→ **TASK REQUIREMENTS**
Search the listing below for the word "computer", and copy every line in which it turns up.

→ **ENTRIES SUPPLIED**
# # # #

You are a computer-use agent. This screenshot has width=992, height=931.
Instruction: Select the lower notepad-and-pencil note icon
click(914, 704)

# # # #

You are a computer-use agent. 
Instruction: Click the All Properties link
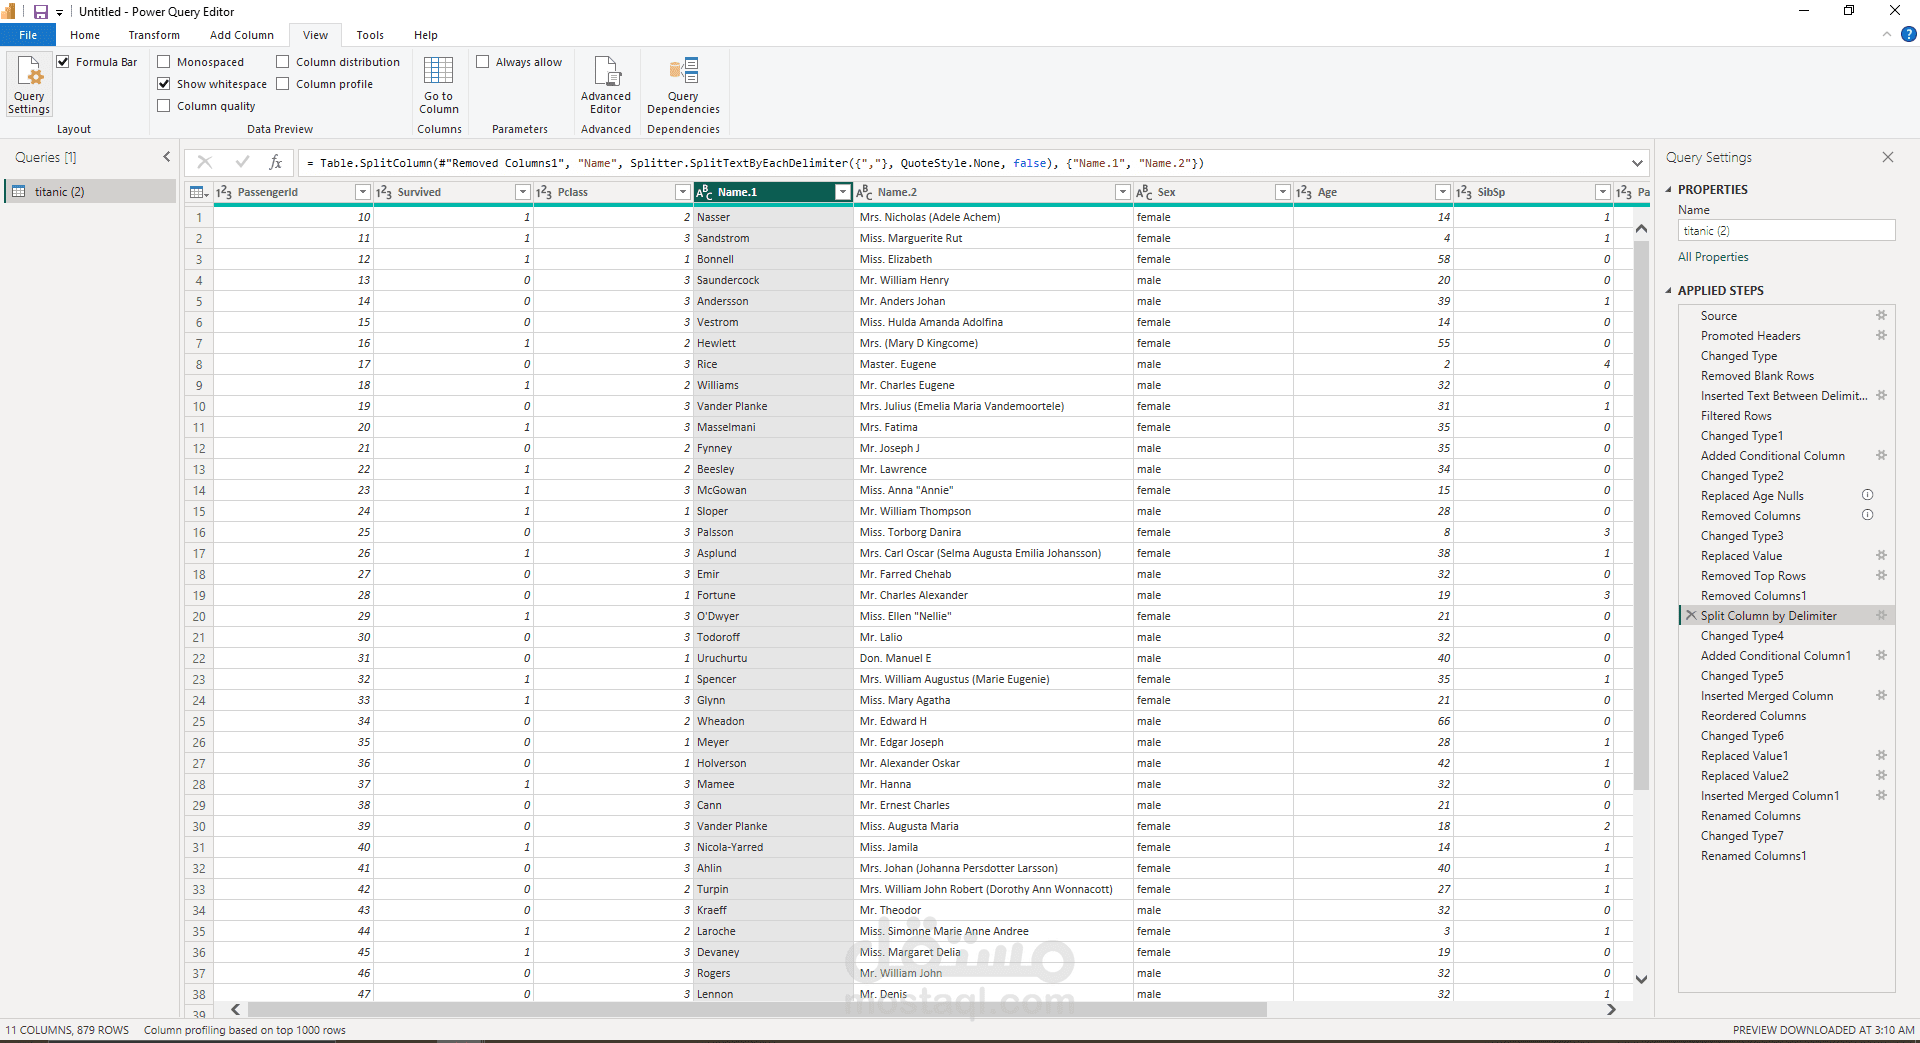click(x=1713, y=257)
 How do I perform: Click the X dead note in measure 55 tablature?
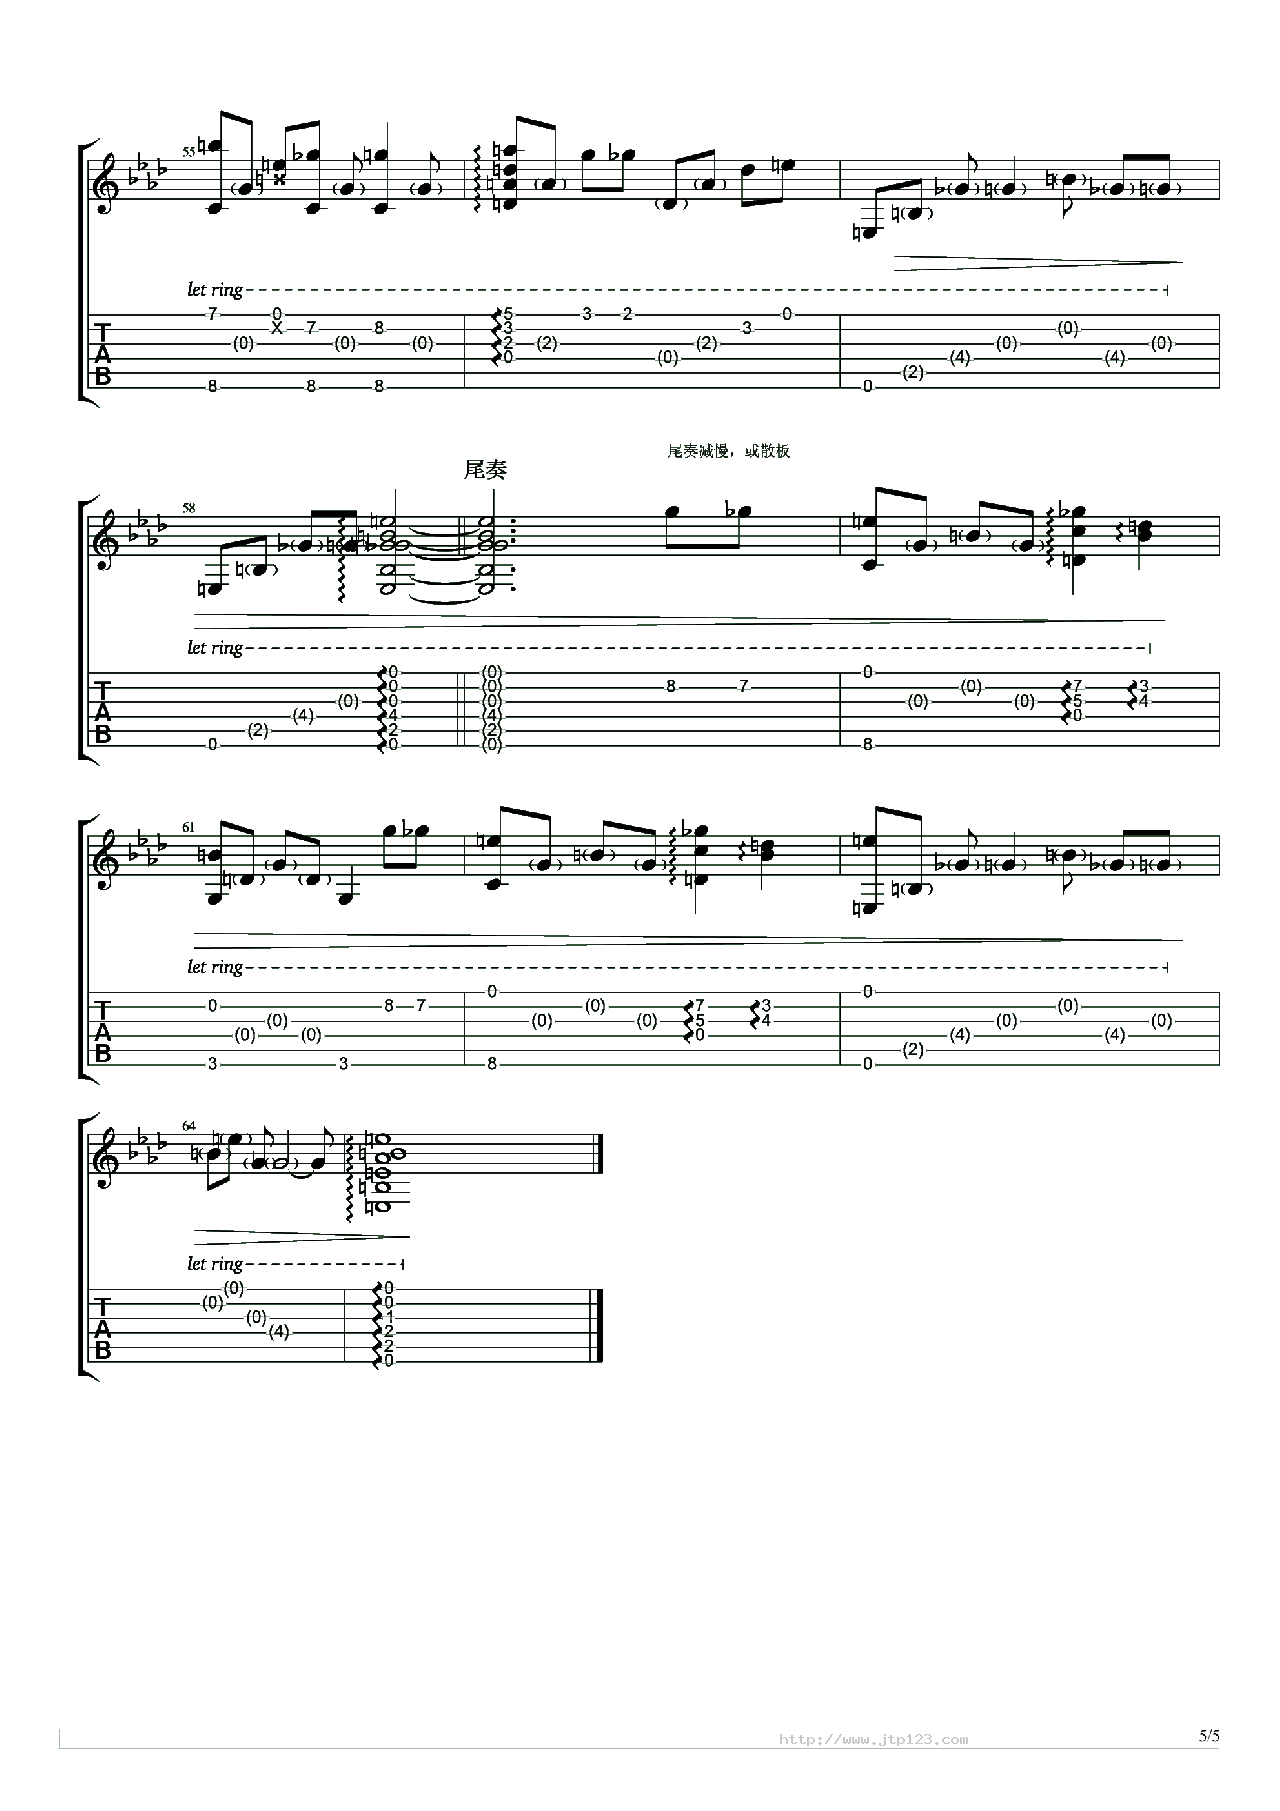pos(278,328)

# # # #

→ **RESULT**
You are a computer-use agent. This screenshot has width=992, height=931.
You are a computer-use agent. 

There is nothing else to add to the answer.